After their recent exchange residencies in partnership with Platform Asia, we caught up with artists Jui-Hung Ni and Sayang.
Six months on, we found out more about their working process, reflecting on their experiences, and whether this has changed their practice.
Sayang, based in Leeds, travelled to the Taipei Artist Village in, Taiwan, East Asia from January until March 2023. They are a Malaysian/British DJ and sound artist driven by alternative experiences of communication, rest, intersectional identity and togetherness. Their sound work often occupies galleries, clubs and alternate spaces, in the form of live sound installations, DJ sets, and performances, often with visual or physical responses and collaboration to sound.
Jui-Hung Ni, based in Taipei, joined us here at East Street Arts in Leeds from February until March 2023. A multi-disciplinary artist, her work is inspired by the world around her, and she sees herself as ‘a filter to digest a large number of fragments that come into my daily life’. Her work has taken incredibly versatile forms: installations, illustrations, literature and feminist studies, with a running theme being bold colours and black humour.
At first glance, Sayang and Jui-Hung’s practices share little in common, with the former’s practice being involved in making esoteric sound works, and the latter working in playful illustration. Despite these differences in approach, both of their residencies centred around alone time, those moments of quiet reflection and exploration facilitating the development of their work.
For Jui-Hung that took the shape of trips to museums and galleries, in a process of understanding British cultural history (and the hang-ups that it might have), throughout Leeds and Yorkshire. This process of immersing oneself in the city’s vibrancy and history was somewhat different to Sayang’s approach, whose making was led by field recordings in quiet, self-reflective/care spaces, to create the eventual immersive installations at the end of the process.

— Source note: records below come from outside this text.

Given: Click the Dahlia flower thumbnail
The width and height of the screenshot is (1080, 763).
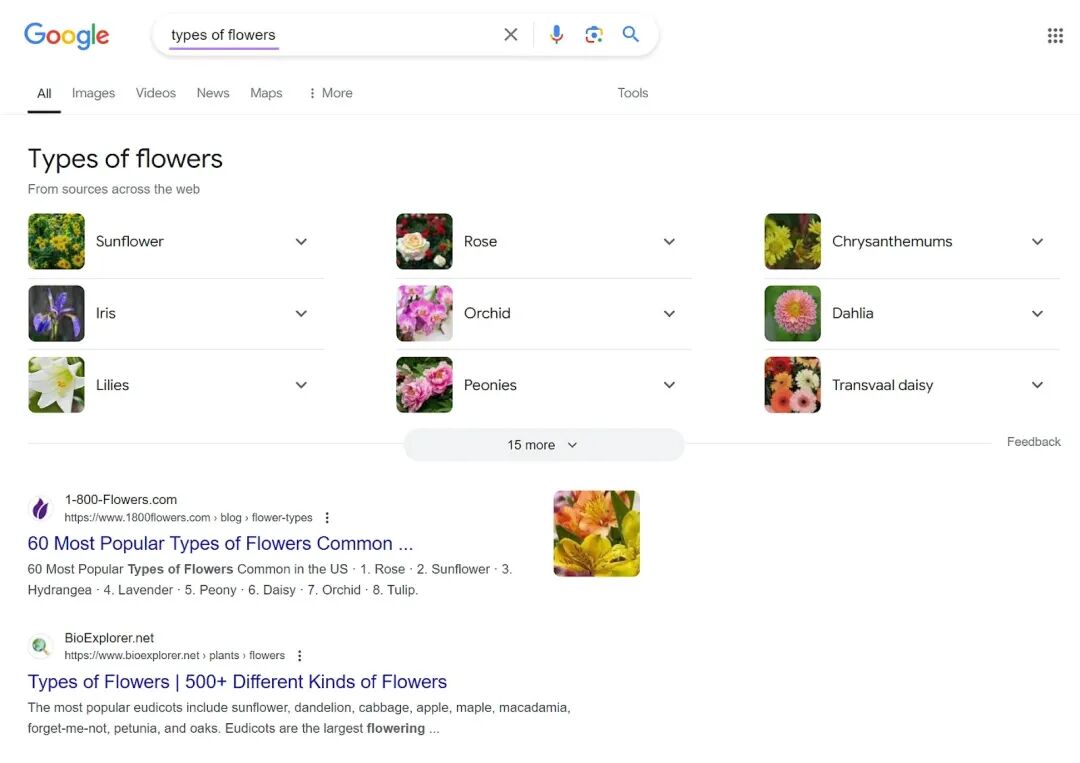Looking at the screenshot, I should (x=792, y=313).
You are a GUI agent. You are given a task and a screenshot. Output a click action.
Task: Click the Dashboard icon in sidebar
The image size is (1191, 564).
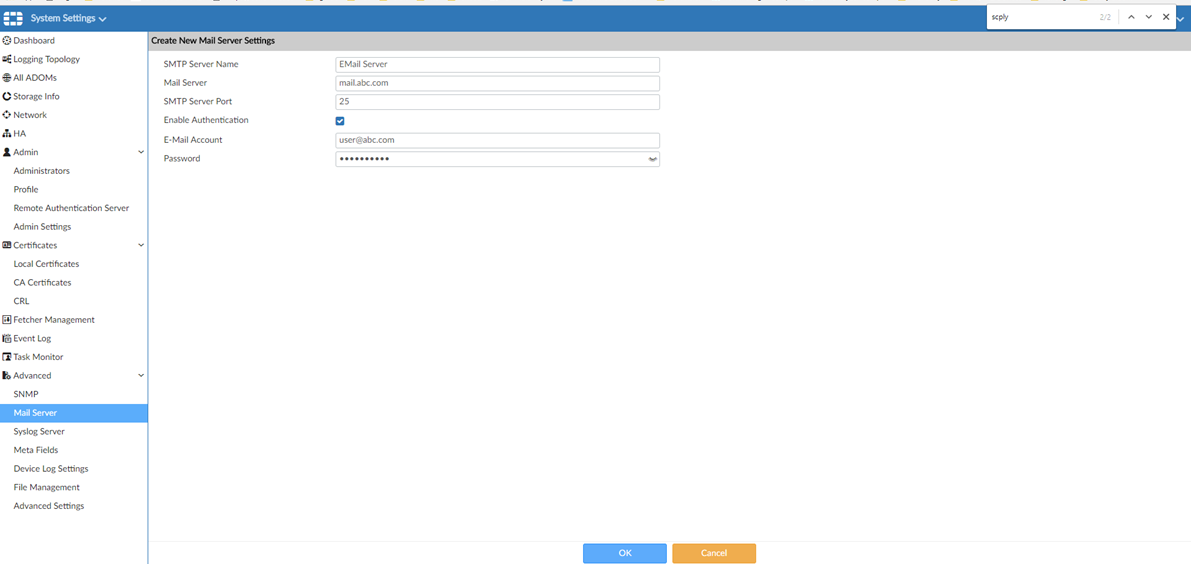[7, 41]
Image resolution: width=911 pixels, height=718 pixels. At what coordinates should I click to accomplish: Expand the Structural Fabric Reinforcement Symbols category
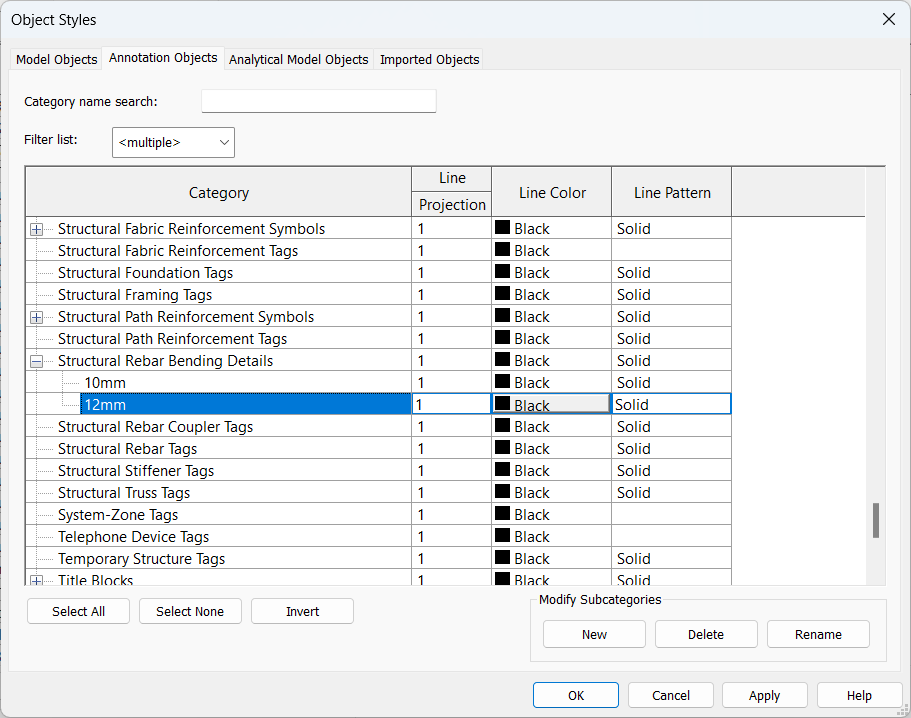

A large part of the process for Sayang was splitting up the considerable amount of field recordings into manageable 2-10 minute chunks that would live in their modular synth to be manipulated to form something new. This would be accessible to an audience through a collaborative installation experience. In a way this parallels how Jui-Hung was working; one of the ways in which she reflected on what she was doing in Leeds was to create illustrations that could become panels of larger pieces of her experience. Both, in a sense, have worked through a process fragmenting their experiences, but then bringing them back together to tell a story.
Throughout Sayang’s residency, there were three weekends of collaborative, responsive and improvised sound installations. For Sayang, the initial preparation for the exhibition would be carefully designing, planning and installing a space that became a home for them, their audience and the three chapters: ‘Broken. Water [air]. Speak.’ As Sayang wanted the exhibition’s sound installations to be completely responsive, they took a weekly day trip to a water-based location in Taipei, chosen for a personal connection and the want to understand more. Sayang would take field recordings while drawing and photographing particular environmental/auditory responses. This allowed Sayang to create a communal and collaborative journey of improvised four-hour sound pieces each Friday to Sunday, where people could respond to and influence Sayang by drawing/mark-making with charcoal, resting and interacting non-verbally. The initial preparation for the performance would be the selection of images taken during the residency, which would be printed and hung in the gallery space.
At the end of Jui-Hung’s residency, she held a Sharing event presenting illustrations from Leeds as well as self-portraits from different points during her wider practice. She also brought together snacks and sweets from Taiwan like Yimei cream puffs, cola gummies, and Kari Kari as part of describing the subtropical island warmth that she comes from. These added touches meant it became more of a cultural exchange between the audience and her.
‘Their vibrant and warm colours seemed to bring an immense tropical island warmth to this cold northern country.’ Jui-Hung Ni
Through the process of the residency, Jui-Hung found it fascinating to see how artists in the UK work. Previously she had felt she lacked self-confidence in her work and was overly concerned about external evaluation. This led to the realisation to live and to keep working on what you believe in. Since going back to Taiwan, Jui Hung has taken a new studio space, acting as a fresh start and new approach to her work, and is working towards a new solo show for next year. She has begun learning traditional tile painting techniques, and then creating workshops for the local community at the Plum Garden in Beitou Park for the Taipei Fine Arts Museum, and is currently developing an exciting new mural in the park which will open on 28 October.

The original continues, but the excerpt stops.